EKBIS.CO, JAKARTA--Himpunan Pengusaha Kosgoro (HPK) 1957 meminta perdagangan beras impor diaudit. Karena, menurut HPK 1957, pola kerja pengimporan beras lebih berpihak kepada para pedagang ketimbang masyarakat.
Sekjen HPK 1957, Junaidi Elvis, mengatakan indikasi tersebut diperkuat dengan susunan pengurus Tim Stabilisasi Harga Beras yang beranggotakan pedagang. Menurut dia, mereka tidak melihat kinerja Bulog yang memberi percepatan peningkatan kesejahteraan rakyat.
Mereka juga meminta tim dibubarkan, dan dimintai pertanggung jawaban atas hasil kongkret kerja mereka. "Apalagi sejauh ini proses impor beras sampai 800 ribu ton dari Vietnam dan Thailand cenderung tertutup," katanya dalam keterangan pers yang diterima Republika, Selasa (7/12).

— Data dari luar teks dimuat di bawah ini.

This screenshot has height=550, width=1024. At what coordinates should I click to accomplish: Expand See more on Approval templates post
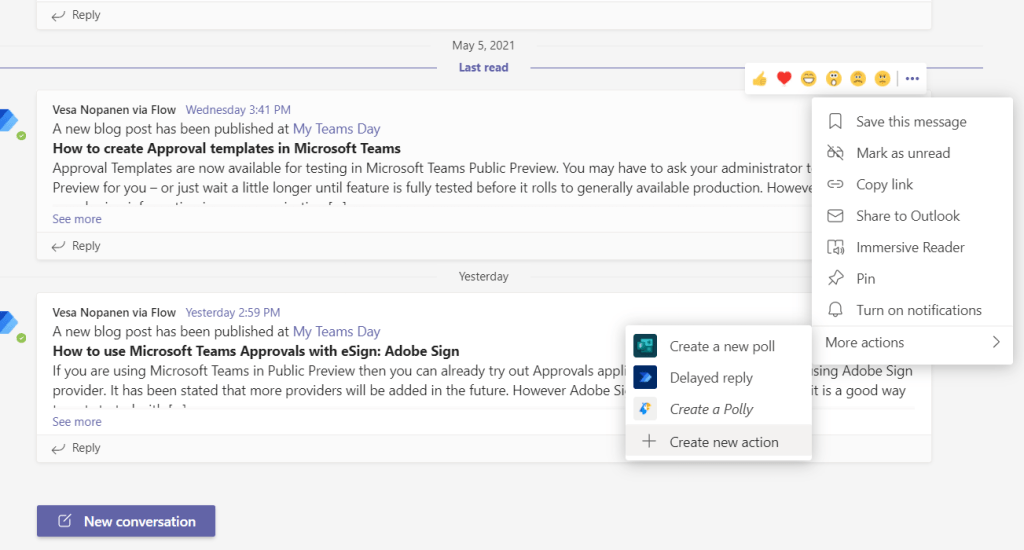tap(77, 219)
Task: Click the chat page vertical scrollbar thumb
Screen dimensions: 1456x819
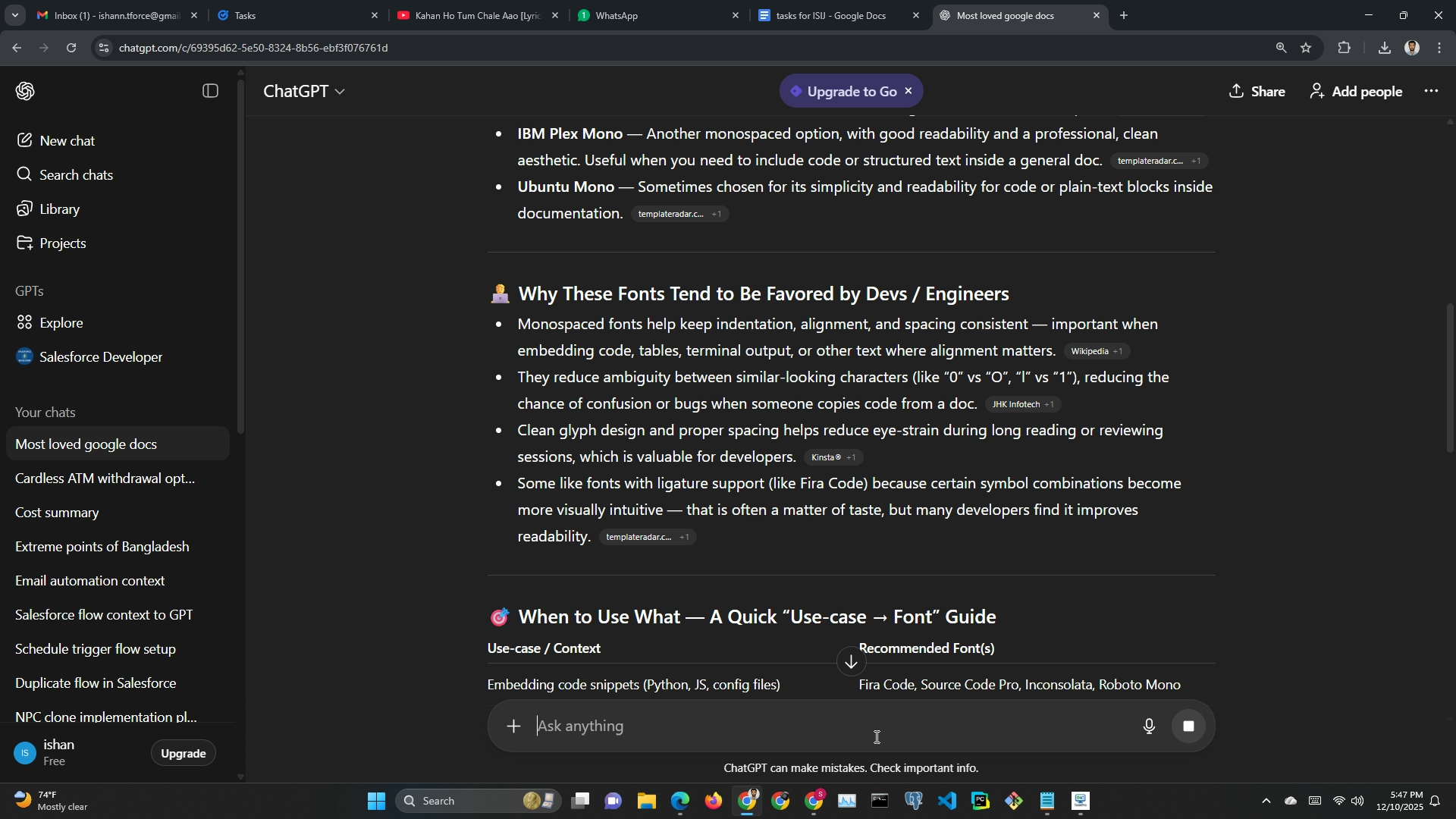Action: point(1450,379)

HPK 1957 juga menggaris bawahi kinerja Bulog dalam melaksanakan Operasi Pasar (OP) untuk menekan harga beras karena rawan penyimpangan. Bulog, menurut Elvis, cenderung memilih jalan yang mudah untuk mencari keuntungan. "Untuk impor misalnya, menurut keterangan, Bulog mendapatkan harga hanya sekitar Rp 5.000 per kilogram.
Bekerja sama dengan Persatuan Penggilingan Padi dan Pengusaha Beras, Food Station Cipinang, serta Asosiasi Pedagang beras yang tergabung dalam Tim Stabilisasi Harga Beras, pemerintah kemudian menetapkan harga beras OP ke konsumen Rp 6.500 per kilogram," ucapnya.
Elvis meneruksan, terjadi kebingungan antara perbedaan data dari Bulog dan Kementerian Pertanian. Hal ini mengindikasikan setiap kebijakan yang diputuskan pemerintah cenderung reaktif dan tidak mendasar. Dia pun mengkritik keputusan sidang kabinet dalam mengantisipasi krisis perberasan yang mengizinkan Bulog mengimpor 500 ribu-1 juta ton beras.
"Menurut saya, kebijakan seperti ini cenderung reaktif, tidak mendasar bahkan terkesan pemerintah cuma ambil jalan pintas. Hasilnya pun harga tetap lebih tinggi dari sebelum Bulan Puasa dan Lebaran," tuturnya.